TASK INSTRUCTIONS :: The required result is the exact run of lines beginning at the one containing "Click the fold arrow in the gutter at line 19" and ending at the last line of the entries.

Saved entries ::

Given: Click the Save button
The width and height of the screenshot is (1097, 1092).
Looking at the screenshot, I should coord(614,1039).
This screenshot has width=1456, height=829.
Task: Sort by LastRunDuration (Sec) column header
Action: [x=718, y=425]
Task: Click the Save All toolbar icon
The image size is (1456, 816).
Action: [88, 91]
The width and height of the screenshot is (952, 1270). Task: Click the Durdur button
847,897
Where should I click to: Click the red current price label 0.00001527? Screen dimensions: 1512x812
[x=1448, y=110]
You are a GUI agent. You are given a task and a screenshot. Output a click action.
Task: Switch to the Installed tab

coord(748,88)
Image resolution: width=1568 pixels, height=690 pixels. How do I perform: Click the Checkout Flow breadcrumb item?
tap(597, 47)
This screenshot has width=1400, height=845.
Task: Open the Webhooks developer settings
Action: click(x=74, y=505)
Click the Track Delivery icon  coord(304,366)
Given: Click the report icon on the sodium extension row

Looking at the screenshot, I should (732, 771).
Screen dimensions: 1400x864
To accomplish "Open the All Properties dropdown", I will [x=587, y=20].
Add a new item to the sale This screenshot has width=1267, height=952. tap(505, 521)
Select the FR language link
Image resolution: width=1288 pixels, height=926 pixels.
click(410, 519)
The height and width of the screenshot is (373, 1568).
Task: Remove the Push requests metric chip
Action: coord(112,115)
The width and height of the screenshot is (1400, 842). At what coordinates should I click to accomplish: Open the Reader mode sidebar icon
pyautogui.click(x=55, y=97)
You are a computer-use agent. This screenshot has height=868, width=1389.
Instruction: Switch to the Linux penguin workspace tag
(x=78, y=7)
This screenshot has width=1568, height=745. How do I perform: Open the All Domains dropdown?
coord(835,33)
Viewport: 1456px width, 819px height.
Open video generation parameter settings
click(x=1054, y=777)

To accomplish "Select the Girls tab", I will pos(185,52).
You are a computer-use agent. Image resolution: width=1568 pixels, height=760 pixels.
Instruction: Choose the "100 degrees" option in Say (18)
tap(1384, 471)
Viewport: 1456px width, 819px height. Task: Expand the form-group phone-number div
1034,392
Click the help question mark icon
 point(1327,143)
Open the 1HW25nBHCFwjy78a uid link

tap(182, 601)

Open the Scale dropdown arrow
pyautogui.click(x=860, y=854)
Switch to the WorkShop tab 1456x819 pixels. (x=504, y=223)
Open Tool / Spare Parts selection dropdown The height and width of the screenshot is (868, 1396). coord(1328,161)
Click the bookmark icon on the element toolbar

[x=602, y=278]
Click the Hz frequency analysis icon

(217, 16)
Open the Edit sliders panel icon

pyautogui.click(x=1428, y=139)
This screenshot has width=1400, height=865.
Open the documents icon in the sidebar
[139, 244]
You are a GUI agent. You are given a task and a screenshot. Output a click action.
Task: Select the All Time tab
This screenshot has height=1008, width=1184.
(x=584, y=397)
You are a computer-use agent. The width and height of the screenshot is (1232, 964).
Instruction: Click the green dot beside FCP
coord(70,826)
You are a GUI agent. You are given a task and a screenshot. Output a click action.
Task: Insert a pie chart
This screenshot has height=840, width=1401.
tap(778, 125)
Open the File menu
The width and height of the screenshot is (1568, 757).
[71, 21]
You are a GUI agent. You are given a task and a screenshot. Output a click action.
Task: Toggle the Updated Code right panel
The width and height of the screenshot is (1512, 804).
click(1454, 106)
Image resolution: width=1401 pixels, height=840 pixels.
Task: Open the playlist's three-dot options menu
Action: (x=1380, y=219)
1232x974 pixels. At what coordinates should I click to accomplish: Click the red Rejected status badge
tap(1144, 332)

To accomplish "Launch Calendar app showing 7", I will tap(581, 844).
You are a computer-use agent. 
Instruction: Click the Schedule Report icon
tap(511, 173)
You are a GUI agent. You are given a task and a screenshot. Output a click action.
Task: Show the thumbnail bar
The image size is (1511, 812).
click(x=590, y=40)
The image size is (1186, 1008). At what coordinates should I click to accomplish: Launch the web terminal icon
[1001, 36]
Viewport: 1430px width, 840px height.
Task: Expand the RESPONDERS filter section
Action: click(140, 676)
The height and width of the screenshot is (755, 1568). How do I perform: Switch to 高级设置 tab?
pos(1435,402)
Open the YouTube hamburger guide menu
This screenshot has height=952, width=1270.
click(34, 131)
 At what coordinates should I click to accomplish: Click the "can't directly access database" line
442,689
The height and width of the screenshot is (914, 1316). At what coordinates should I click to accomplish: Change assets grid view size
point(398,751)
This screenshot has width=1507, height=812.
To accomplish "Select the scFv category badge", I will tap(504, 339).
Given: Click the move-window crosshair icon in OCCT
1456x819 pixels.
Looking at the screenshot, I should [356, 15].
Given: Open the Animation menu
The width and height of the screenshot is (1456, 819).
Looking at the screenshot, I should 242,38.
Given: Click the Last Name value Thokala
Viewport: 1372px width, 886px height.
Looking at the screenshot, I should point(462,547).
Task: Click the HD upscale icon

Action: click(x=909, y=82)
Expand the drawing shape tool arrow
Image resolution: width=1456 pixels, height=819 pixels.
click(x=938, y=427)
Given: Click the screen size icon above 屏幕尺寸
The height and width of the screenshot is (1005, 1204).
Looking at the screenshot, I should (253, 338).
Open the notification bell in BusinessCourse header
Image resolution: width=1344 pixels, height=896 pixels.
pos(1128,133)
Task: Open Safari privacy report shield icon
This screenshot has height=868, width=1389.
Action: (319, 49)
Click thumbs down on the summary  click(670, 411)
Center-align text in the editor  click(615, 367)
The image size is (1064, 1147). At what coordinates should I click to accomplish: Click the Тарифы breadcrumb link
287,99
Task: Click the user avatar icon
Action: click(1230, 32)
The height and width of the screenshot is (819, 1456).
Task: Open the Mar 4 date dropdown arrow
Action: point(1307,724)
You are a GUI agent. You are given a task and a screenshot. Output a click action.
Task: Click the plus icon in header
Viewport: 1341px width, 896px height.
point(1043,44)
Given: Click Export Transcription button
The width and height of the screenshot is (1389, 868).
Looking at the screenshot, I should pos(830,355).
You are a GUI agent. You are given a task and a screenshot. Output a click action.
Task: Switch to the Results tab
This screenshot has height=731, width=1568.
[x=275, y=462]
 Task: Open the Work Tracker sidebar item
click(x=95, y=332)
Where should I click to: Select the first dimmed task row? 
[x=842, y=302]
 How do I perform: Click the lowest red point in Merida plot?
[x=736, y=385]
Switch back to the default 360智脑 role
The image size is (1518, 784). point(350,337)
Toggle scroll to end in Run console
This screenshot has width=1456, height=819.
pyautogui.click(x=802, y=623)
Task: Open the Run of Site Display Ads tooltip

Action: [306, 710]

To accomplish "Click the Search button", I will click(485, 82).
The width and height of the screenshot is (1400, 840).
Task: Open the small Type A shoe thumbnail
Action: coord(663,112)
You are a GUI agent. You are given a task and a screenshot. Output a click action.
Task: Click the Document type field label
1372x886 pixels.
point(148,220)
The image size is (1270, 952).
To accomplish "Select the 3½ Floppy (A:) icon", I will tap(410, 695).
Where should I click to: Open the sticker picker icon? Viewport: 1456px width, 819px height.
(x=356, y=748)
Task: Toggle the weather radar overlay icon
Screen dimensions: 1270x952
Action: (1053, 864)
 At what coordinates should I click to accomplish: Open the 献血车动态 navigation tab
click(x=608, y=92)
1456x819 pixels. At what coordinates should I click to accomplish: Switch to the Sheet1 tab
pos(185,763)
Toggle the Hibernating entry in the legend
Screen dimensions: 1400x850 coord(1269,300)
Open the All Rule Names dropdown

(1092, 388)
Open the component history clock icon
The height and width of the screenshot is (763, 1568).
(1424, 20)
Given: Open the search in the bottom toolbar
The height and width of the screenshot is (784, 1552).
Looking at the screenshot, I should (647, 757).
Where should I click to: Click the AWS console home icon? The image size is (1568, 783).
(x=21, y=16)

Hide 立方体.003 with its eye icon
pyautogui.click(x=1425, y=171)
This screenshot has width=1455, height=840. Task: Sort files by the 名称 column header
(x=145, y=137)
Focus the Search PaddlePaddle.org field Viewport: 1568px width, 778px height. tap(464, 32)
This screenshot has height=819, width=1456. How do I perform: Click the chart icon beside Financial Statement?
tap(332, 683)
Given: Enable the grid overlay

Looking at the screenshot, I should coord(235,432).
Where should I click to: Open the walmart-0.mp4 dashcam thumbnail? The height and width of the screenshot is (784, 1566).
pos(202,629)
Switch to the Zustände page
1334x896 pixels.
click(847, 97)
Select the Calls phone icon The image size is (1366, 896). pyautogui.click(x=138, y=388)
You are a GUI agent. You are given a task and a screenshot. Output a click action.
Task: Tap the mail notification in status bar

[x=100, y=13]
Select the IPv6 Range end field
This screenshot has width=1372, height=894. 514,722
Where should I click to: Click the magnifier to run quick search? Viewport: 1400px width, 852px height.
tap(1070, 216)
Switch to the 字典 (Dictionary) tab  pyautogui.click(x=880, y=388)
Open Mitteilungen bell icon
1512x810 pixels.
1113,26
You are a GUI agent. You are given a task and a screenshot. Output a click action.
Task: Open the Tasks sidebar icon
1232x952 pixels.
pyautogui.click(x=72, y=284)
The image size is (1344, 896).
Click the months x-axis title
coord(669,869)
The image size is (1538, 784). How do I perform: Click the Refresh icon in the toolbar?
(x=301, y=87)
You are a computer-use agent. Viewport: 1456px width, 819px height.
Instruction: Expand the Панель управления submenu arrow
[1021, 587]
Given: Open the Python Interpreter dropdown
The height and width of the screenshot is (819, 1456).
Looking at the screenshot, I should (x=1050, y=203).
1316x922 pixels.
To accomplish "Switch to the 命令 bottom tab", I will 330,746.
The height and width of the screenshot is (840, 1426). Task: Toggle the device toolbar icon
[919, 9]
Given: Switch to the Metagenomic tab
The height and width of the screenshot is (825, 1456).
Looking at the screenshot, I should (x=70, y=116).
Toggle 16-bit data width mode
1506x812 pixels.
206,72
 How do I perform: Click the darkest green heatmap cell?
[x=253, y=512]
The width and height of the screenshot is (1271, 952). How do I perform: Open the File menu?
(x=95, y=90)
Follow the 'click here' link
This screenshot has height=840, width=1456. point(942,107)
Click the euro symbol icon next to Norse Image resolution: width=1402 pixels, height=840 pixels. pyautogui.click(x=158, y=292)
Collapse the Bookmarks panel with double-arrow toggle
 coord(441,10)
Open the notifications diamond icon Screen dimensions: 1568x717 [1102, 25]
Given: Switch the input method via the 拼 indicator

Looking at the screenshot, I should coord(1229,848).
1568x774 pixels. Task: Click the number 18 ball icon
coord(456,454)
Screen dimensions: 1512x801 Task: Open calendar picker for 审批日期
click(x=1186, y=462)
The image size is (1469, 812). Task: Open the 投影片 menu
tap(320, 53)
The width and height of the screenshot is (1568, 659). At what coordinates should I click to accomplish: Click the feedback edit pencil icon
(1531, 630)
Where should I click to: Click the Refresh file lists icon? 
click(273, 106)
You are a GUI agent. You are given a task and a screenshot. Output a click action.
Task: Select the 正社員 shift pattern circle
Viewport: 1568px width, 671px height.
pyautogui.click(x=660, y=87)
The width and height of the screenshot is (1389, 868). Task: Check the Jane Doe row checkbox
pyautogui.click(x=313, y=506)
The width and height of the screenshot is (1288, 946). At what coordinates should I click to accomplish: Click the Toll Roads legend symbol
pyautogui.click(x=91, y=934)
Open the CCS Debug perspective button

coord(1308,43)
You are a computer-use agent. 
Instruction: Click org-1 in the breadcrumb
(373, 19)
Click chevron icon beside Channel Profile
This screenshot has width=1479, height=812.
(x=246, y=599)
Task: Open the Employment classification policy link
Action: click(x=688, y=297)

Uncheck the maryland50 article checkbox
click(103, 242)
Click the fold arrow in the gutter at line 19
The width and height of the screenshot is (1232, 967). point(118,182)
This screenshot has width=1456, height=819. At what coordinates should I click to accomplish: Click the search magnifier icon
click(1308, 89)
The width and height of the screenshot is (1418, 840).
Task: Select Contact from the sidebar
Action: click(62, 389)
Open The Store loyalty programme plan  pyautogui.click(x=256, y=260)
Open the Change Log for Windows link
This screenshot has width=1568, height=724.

OUTPUT FOR THIS TASK ::
Click the fold arrow in the gutter at line 19
The width and height of the screenshot is (1232, 967). point(118,182)
This screenshot has width=1456, height=819. At what coordinates should I click to accomplish: Click the search magnifier icon
click(1308, 89)
The width and height of the screenshot is (1418, 840).
Task: Select Contact from the sidebar
Action: click(62, 389)
Open The Store loyalty programme plan  pyautogui.click(x=256, y=260)
Open the Change Log for Windows link
This screenshot has width=1568, height=724.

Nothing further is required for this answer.